Supporters of the wider use of referendums also believe they can provide a mandate for specific policies, such as the Republic of Ireland’s vote supporting equal marriage in 2015, and can legitimise important constitutional issues, such as devolution.

However, opponents of the referendum as a democratic tool contend that the issues debated during referendum campaigns can’t be decided by a simple binary choice, or are too complex for the public to understand. Professor Richard Dawkins, the evolutionary biologist, has argued that the UK’s membership of the EU should be decided by elected officials with a sound understanding of the major economic issues:

“It is an outrage that people as ignorant as me are being asked to vote. This is a complicated matter of economics, politics, history, and we live in a representative democracy not a plebiscite democracy. This should be a matter for parliament.”

A recent leader article in The Economist noted that referendums may be used by fringe groups or populist parties to exercise outsize influence. In recent years, the nationalist-conservative Swiss People’s Party (SVP) has gained enough signatures to force referendums on issues such as the construction of new minarets for Swiss mosques and the imposition of quotas on immigration. Some in Switzerland believe that these campaigns have damaged the country’s image and incited hostility towards ethnic minorities.

In addition, a narrow decision can raise questions about the legitimacy of the result.
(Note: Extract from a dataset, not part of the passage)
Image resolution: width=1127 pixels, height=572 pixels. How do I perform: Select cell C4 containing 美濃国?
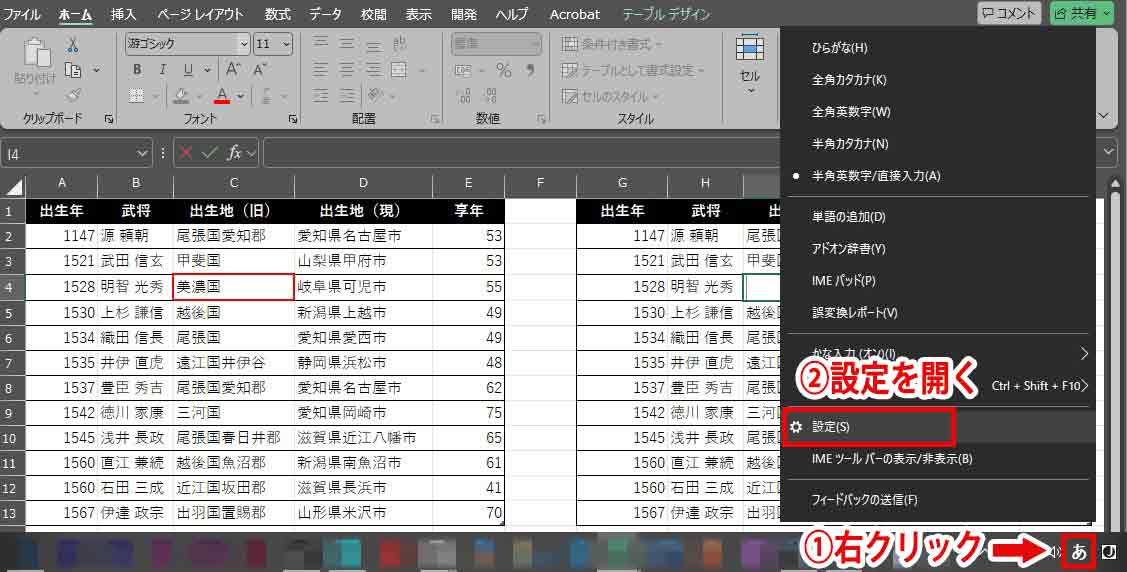tap(233, 286)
The slim margin (50.4%) of Swiss voters supporting immigration quotas in 2014 make it more likely that the country will be asked to vote on the issue again. This could be problematic, with voters potentially becoming fatigued or apathetic if they are asked to vote too often. In the Swiss case, the average voter turnout for all 10 of the elections and referendums held in 2014-2015 was 50.1%, although turnout fluctuated between a high of 63% and a low of 42%.

Final thoughts

For some, the EU referendum campaign has shown up the deficiencies in the use of referendums to make momentous decisions – conjecture, claims, counter-claims and inconclusive arguments. For others, it has been an important exercise in direct democracy, giving the people a chance to debate an issue of vital importance to the entire country.
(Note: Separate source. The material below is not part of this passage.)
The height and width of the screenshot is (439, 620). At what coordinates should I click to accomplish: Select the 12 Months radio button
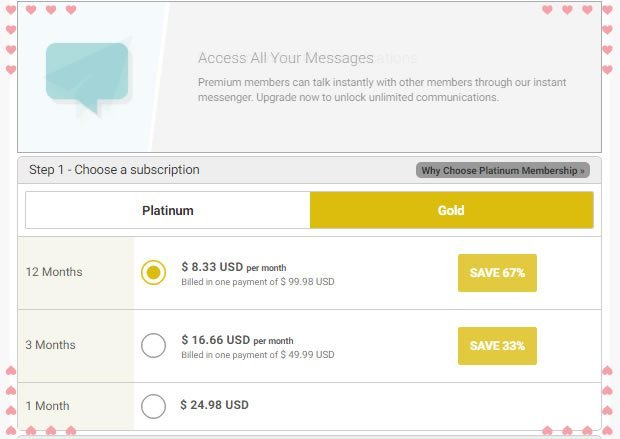tap(153, 272)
Unlike Switzerland, the UK has an unwritten constitution, and there are no rules on what can trigger referendums. Only in rare cases have British governments put a single issue to the people, a feature of UK politics that is set to continue. Whatever the outcome of next week’s vote, it’s unlikely that the UK will move towards the Swiss system of direct democracy.


If you liked this post, you might also be interested in other blog posts about democracy and referendums:

Q&A with Mark Evans: “To make evidence effective you have to win the war of ideas”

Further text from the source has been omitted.